And Δv_max is the worst-case peak-to-peak ripple voltage, which makes the minima of the rail voltage during production of max rated output power = Vrail_unloaded - Δv_max.
As we know, the signal voltage across the load, in series with the voltage across the amplifier itself, can only occupy the voltage space between the load ground (or downsteam connection) and the minima of the p-p ripple voltage.
If the reservoir capacitance is not sufficient, and the ripple voltage minima descend into the space occupied by the voltage across the amplifier, then ripple-shaped chunks will be gouged out of the output signal voltage!
PROCEDURE:
Calculate C values using (5a) and (6a), first, then find ESRs at 2*fmains frequency, as if using standard cap values that result in total capacitances that are above the calculated values, and then use (3a) and (4a) with the actual published ESRs that were found, to calculate more-accurate minimum-required C values.
It is recommended that at least 25% be added to the indicated capacitance values, to account for transformer regulation and variations in AC Mains voltage.
Wow, you actually hit on basically ALL of the right places to look! Impressive.
I will have to add some points, about the VALUES of the decoupling and reservoir capacitances. I will post the basic results, here, and will then post the derivation in the next post, so people won't necessarily feel that they have to wade through all of it.
Attached is an image of an Excel spreadsheet that implements equations (5a) and (6a) below, with plots of the calculated upper and lower bounds of the reservoir capacitance vs Max Rated Output Power.
Actually, the value of the small electrolytic decoupling cap which should be placed right at the chipamp might matter, for the transient response. There is a minimum acceptable value, based on the amplifier's specs.
The minimum required C and the maximum tolerable L for the decoupling capacitance, and its maximum tolerable connection lengths, CAN be calculated, such that it can support the maximum slew rate and the rail voltage and ripple specs of the chipamp, for a maximum excursion of the output or power supply input current in the minimum time.

+---+

GIVEN REQUEST 1: Can you output the part of the capacitance thread starting with "Attached is an" and going on through "Rated Output Power.", word for word?

MATERIALS PROVIDED:
+---+

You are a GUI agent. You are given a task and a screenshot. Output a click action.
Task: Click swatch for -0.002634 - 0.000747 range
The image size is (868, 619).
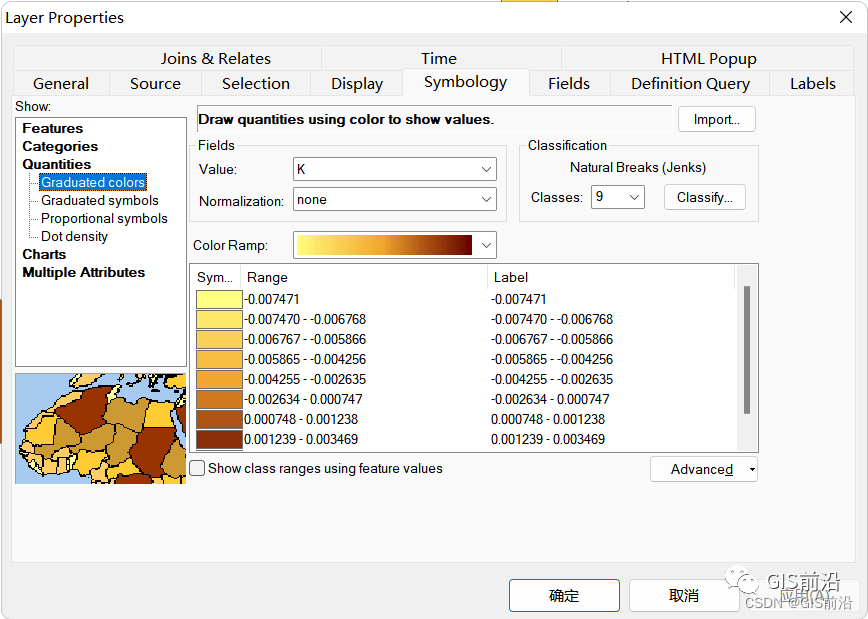tap(219, 399)
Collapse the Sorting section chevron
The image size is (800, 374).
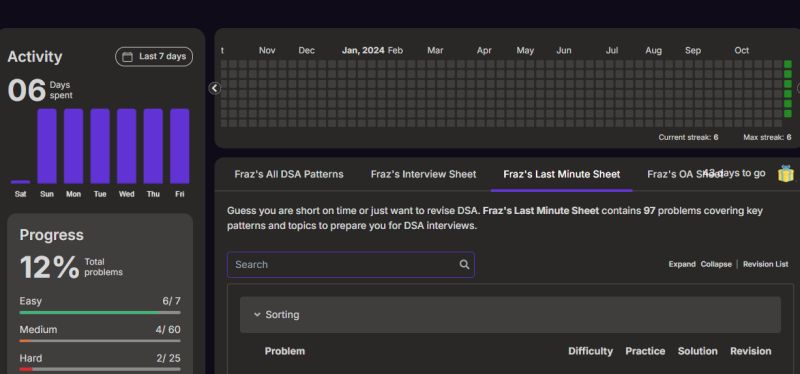pos(257,315)
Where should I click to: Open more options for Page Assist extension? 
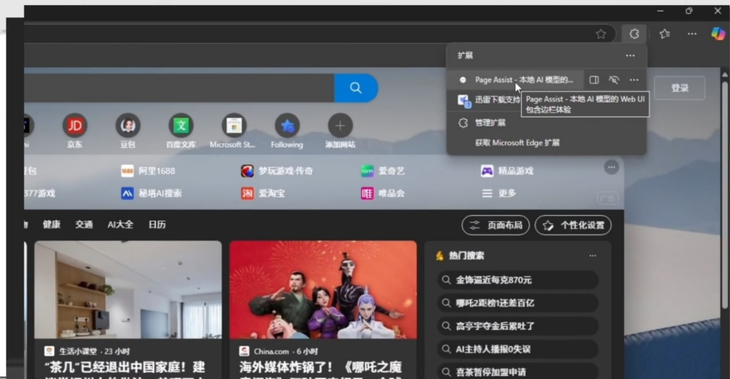(x=634, y=80)
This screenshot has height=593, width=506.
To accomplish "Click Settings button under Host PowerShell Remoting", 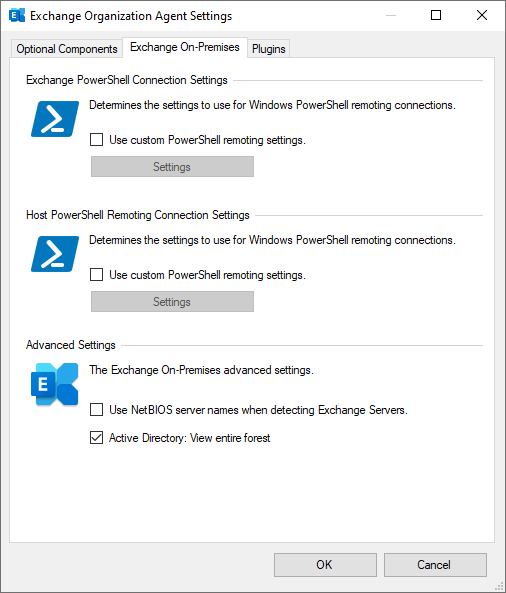I will 172,301.
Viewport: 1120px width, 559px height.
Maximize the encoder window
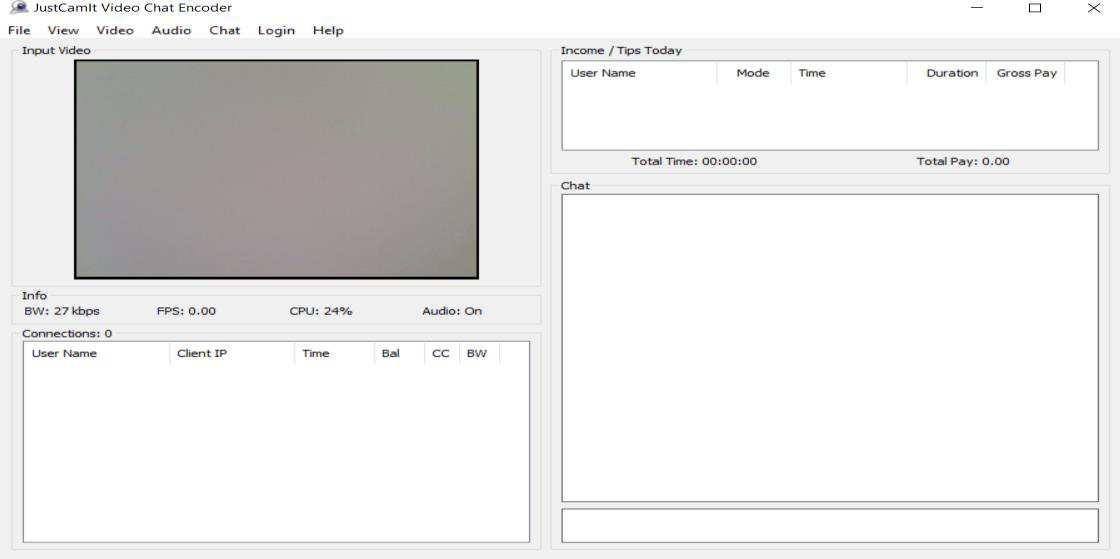1035,8
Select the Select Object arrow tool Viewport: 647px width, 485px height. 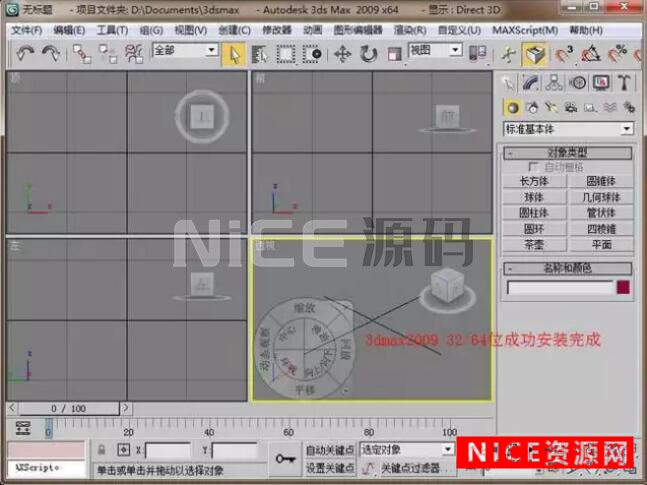233,54
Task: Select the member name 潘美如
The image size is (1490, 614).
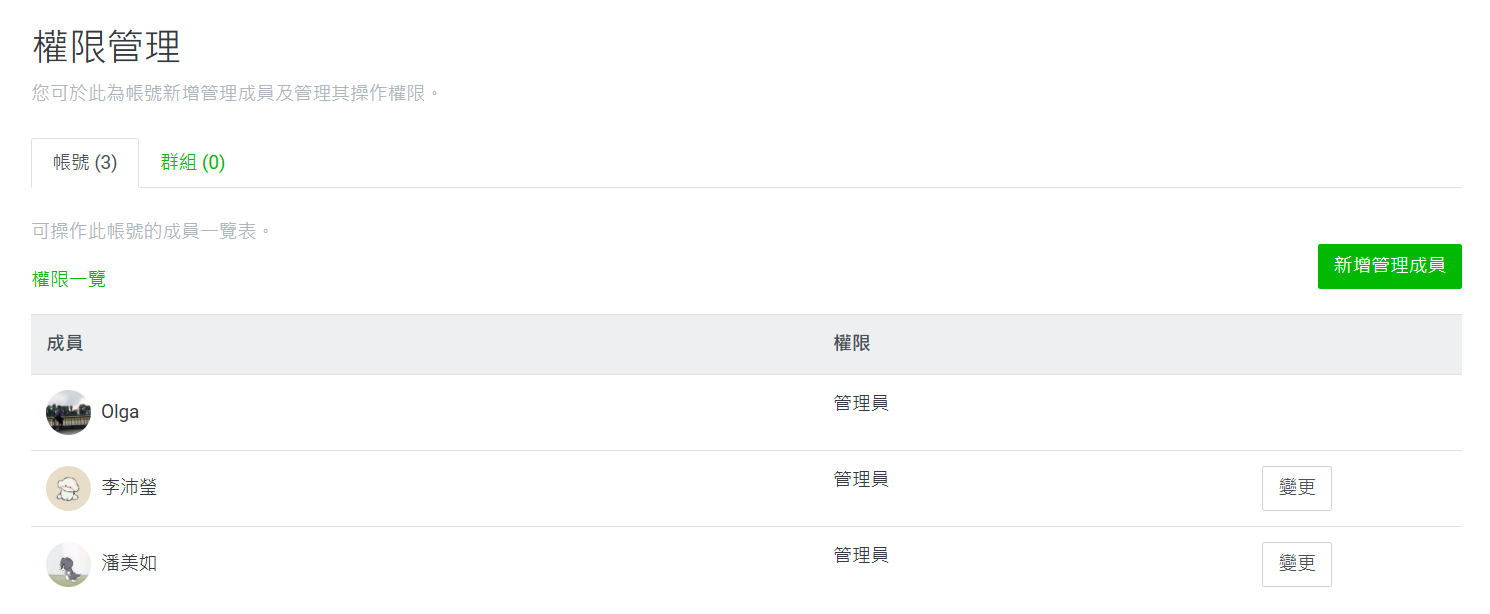Action: pyautogui.click(x=129, y=564)
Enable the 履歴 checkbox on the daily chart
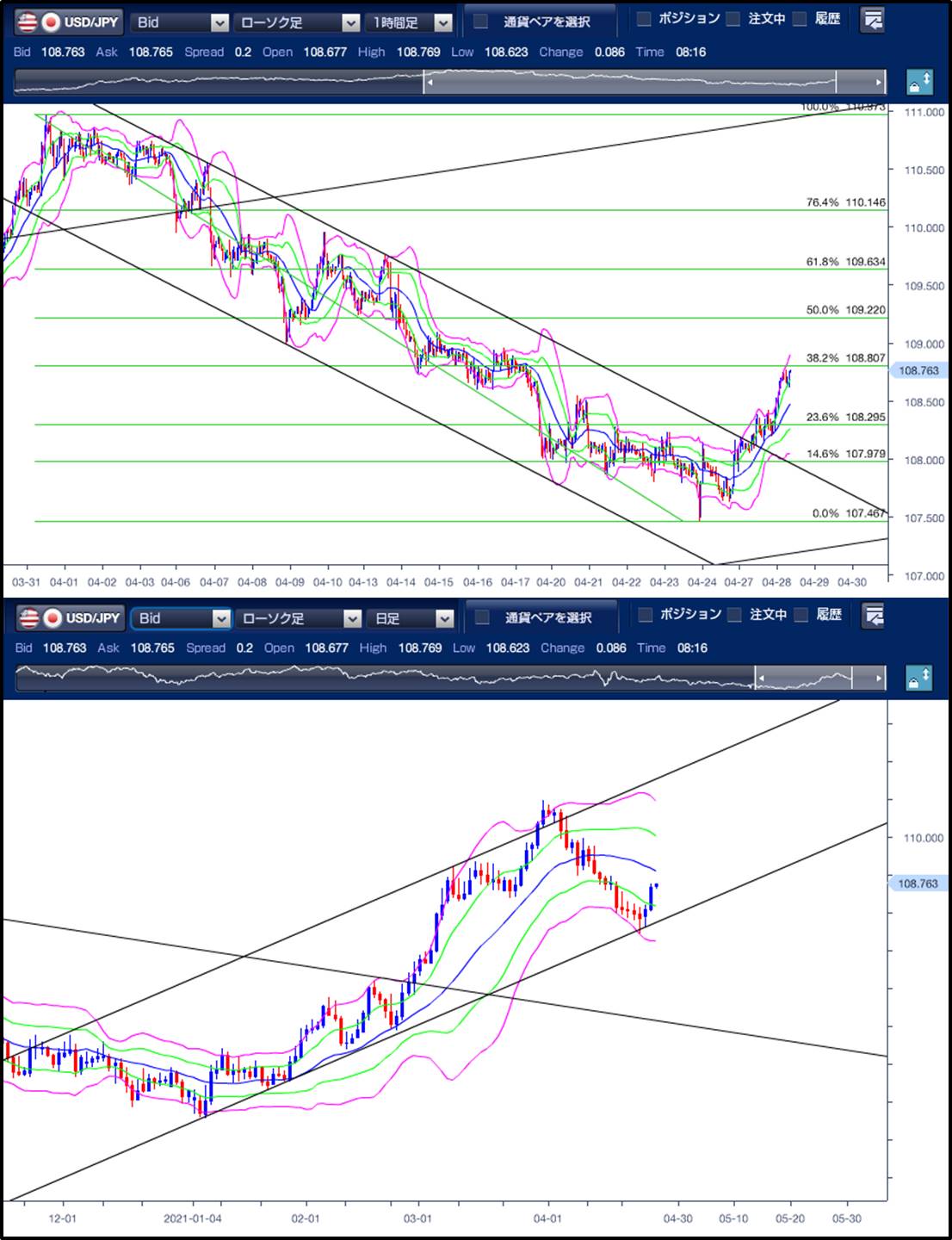Screen dimensions: 952x1240 click(801, 615)
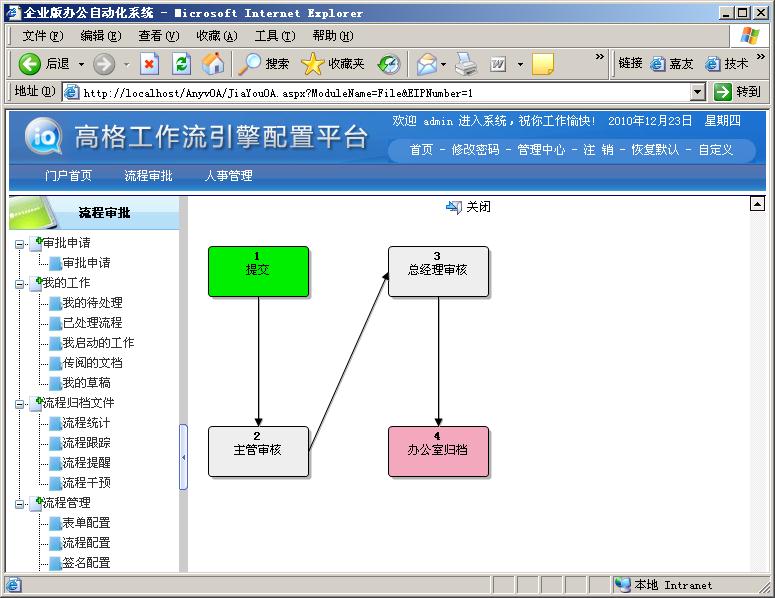775x598 pixels.
Task: Click the Home page icon
Action: click(213, 64)
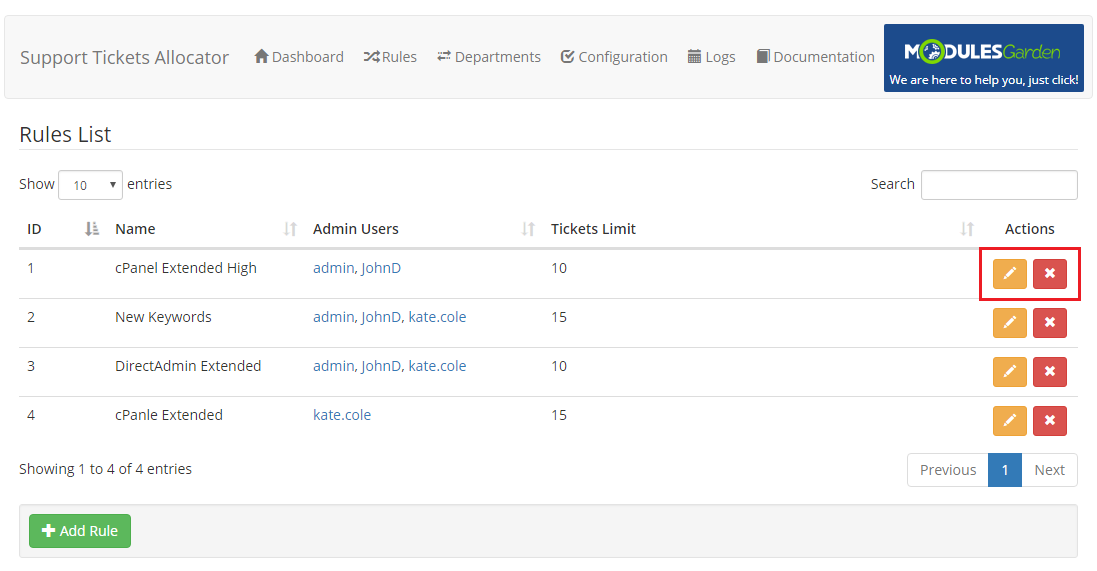
Task: Remove the DirectAdmin Extended rule
Action: (1049, 371)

+---+

GIVEN REQUEST 2: Could you return the rows unchanged, starting with the line with "Task: Select the member name 潘美如" and going on through the final line of the rows, both included, with the pictures left out?

WRITTEN SOLUTION 1:
Attached is an image of an Excel spreadsheet that implements equations (5a) and (6a) below, with plots of the calculated upper and lower bounds of the reservoir capacitance vs Max Rated Output Power.

WRITTEN SOLUTION 2:
Task: Select the member name 潘美如
The image size is (1490, 614).
Action: pyautogui.click(x=129, y=564)
Enable the 履歴 checkbox on the daily chart
Screen dimensions: 952x1240 click(801, 615)
775x598 pixels.
Task: Click the Home page icon
Action: click(213, 64)
Task: Remove the DirectAdmin Extended rule
Action: (1049, 371)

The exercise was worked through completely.